OK, thank you. The SRMR = .06 and the literature (as you know) suggests a cutoff of SRMR </= .07/.08. Given that my model is below the cutoff on the SRMR, is it safe to consider it indicated, even though the other fit indices aren't as strong?
OK, thank you. I am having a hard time understanding how to use modification indices in my analysis. I looked at the shortcourse video as well as the manual but I'm a bit confused.
First I used this command: OUTPUT: STANDARDIZED MODINDICES (3.84) SAMPSTAT;
Then: OUTPUT: MODINDICES (0);
OUTPUT: MODINDICES (ALL);
OUTPUT: MODINDICES (ALL 0);
But in truth, I'm not sure what the differences are between these or which is most appropriate for my data...each of these gives me the same results as the standardized output command, none of my fit indices change at all. Am I doing something wrong? Thank you for your patience and help.
I have found that adding a residual covariance between to indicators will improve my chi-squared. Is there a portion of the short course video or a place in the manual that will instruct me on how to add this covariance?
Yes, you can and should test submodels. You can do this only if a factor has more then three indicators.

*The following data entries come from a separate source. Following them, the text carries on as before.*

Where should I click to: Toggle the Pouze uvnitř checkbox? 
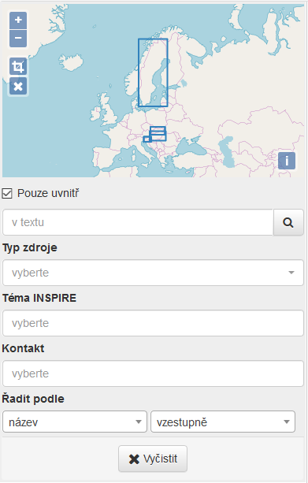7,194
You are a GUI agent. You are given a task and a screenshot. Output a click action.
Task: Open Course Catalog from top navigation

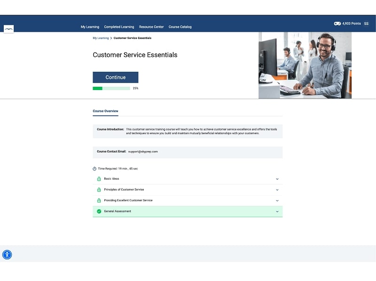180,27
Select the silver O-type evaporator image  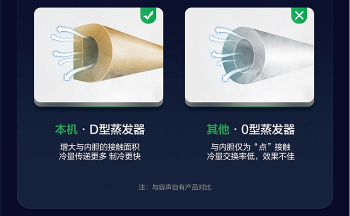(x=249, y=55)
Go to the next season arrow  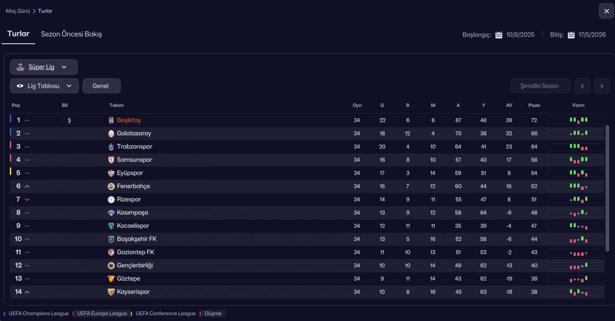pos(602,86)

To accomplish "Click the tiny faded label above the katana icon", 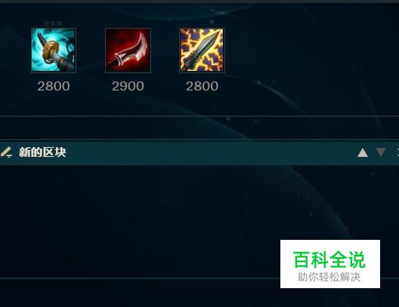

Malte Jansen posted on Thursday, February 14, 2013 - 8:55 am
Dear Mplus Team,
i have run a CFA model with 18 Items loading on one latent factor. This is just a comparison model for the model that follows from our theoretical hypothesis and the questionnaire scales(a three dimensional model with 6 items on each factor), so the fit of the model is supposed to be rather bad. A three dimensional model with moderate correlations (.3 to .5) actually provided a good fit to the data.
However, the fit of the one-dimensional comparison model turned out to be so bad that i started wondering if these numbers are even possible:
Chi-Square: 13338 MLR Scaling Correction: 0.142 RMSEA: 0.505 CFI: 0.000 TLI: -4.2 SRMR: 0.194 (n is 384 and df are 135).
I already checked for possible errors in the data. I checked some SEM/CFA literature but most did not mention CFI values of zero or such a low MLR scaling correction factor as possible cases. Also, the Chi-Sqaure is worse than the Chi-Square of the Baseline Model (7737.047, df = 135). Is there any chance that these numbers are trustworthy? It would be great if you could help me.
Well, theoretically the items are supposed to load on three independent factors (the one factor model is a comparison model that follows from a different theory) with 6 items each. Within each of the three factors, the manifest correlations between the indicators are ~ 6. to .7. Across factors the manifest correlations are ~ .15 to .35, so, yes they are very low for a one factor model.
However, even given these low correlations, how is a Chi-Square value worse than the value of the baseline model and a negative TLI possible?